# Marcin Held



## joshua7789 (Apr 25, 2009)

Has anyone else started to lose faith that this kid will ever start to live up to his hype? I was really excited when he first came to Bellator, but he hasnt seemed to make any progress on his offensive or defensive striking. He clearly has a ton of bjj talent, but he needs to train at a camp that can help him develop his stand up game.


----------



## Sports_Nerd (Apr 23, 2012)

joshua7789 said:


> Has anyone else started to lose faith that this kid will ever start to live up to his hype? I was really excited when he first came to Bellator, but he hasnt seemed to make any progress on his offensive or defensive striking. He clearly has a ton of bjj talent, but he needs to train at a camp that can help him develop his stand up game.


He is what he is. Guys who are regularly willing to sacrifice position in favor of a submission attempt are exciting to watch, but they aren't likely to string together meaningful win streaks at the higher levels. If he ever had any real hype it was misplaced.

* _WHAT YOU WILL DO_:
1 > In the Marcin Held thread, which organization does the first poster say Held came to?
2 > Condense the paragraph in the Marcin Held thread beginning "He is what he is" into a single sentence.

[Entries on target coordinates]
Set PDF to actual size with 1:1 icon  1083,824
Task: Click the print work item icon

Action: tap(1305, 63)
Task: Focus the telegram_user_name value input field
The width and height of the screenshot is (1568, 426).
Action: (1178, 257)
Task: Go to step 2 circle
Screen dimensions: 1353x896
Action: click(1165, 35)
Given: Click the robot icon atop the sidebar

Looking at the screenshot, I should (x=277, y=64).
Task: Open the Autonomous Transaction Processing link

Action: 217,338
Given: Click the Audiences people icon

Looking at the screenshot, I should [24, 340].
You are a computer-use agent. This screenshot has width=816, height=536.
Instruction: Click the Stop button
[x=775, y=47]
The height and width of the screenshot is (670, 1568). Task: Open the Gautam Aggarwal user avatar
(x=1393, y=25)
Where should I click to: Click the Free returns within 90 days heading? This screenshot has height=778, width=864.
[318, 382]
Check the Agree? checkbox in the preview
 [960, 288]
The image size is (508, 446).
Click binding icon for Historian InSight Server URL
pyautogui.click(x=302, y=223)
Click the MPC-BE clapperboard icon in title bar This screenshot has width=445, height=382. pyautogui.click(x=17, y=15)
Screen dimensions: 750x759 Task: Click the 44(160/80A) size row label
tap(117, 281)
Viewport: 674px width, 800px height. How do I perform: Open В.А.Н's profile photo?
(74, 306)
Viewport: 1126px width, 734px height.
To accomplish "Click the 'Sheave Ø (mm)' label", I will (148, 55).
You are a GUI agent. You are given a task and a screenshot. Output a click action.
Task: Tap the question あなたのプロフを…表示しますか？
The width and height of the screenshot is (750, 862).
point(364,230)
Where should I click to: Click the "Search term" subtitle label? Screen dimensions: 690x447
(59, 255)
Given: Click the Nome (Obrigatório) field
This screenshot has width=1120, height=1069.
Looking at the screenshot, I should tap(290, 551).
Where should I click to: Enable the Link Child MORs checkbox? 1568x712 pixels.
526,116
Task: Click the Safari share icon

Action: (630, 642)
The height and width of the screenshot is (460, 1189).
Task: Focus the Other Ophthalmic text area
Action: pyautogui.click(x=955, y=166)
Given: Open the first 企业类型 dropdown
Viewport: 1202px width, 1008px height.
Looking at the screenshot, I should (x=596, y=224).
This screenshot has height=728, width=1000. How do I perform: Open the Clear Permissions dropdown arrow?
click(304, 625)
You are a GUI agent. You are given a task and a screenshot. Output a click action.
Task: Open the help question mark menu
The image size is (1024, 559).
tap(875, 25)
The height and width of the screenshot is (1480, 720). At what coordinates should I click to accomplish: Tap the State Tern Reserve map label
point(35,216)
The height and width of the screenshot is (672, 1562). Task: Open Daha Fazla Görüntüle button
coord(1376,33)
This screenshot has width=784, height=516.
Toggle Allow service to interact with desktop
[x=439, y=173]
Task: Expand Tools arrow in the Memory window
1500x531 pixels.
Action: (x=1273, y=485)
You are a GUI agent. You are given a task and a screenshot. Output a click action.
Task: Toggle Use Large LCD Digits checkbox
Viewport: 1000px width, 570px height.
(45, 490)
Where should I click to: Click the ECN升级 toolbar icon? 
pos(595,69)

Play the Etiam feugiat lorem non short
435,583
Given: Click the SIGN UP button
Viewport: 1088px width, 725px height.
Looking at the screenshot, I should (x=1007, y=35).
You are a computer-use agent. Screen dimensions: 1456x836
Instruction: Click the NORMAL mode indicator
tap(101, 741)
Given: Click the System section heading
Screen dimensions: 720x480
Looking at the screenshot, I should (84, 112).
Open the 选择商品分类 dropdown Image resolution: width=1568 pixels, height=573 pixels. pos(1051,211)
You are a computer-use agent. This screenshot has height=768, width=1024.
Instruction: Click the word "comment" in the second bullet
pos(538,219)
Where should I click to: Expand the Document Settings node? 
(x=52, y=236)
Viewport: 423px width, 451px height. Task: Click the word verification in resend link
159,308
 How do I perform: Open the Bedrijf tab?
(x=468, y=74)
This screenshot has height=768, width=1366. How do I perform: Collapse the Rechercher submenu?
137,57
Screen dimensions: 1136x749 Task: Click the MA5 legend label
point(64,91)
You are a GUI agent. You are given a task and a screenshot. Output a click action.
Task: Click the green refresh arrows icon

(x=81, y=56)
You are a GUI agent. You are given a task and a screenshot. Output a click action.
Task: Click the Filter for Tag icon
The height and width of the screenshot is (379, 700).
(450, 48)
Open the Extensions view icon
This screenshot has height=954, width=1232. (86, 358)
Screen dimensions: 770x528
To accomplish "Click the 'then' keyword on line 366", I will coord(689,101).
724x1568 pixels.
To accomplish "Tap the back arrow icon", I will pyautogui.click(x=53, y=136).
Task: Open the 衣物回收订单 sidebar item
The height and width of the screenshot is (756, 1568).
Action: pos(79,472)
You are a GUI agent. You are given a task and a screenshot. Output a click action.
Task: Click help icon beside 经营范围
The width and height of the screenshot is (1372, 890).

* _TASK RESULTS_:
1 > Bellator.

2 > Fighters who often give up position to try for a submission are exciting to watch but rarely build meaningful win streaks at higher levels, so any real hype he had was misplaced.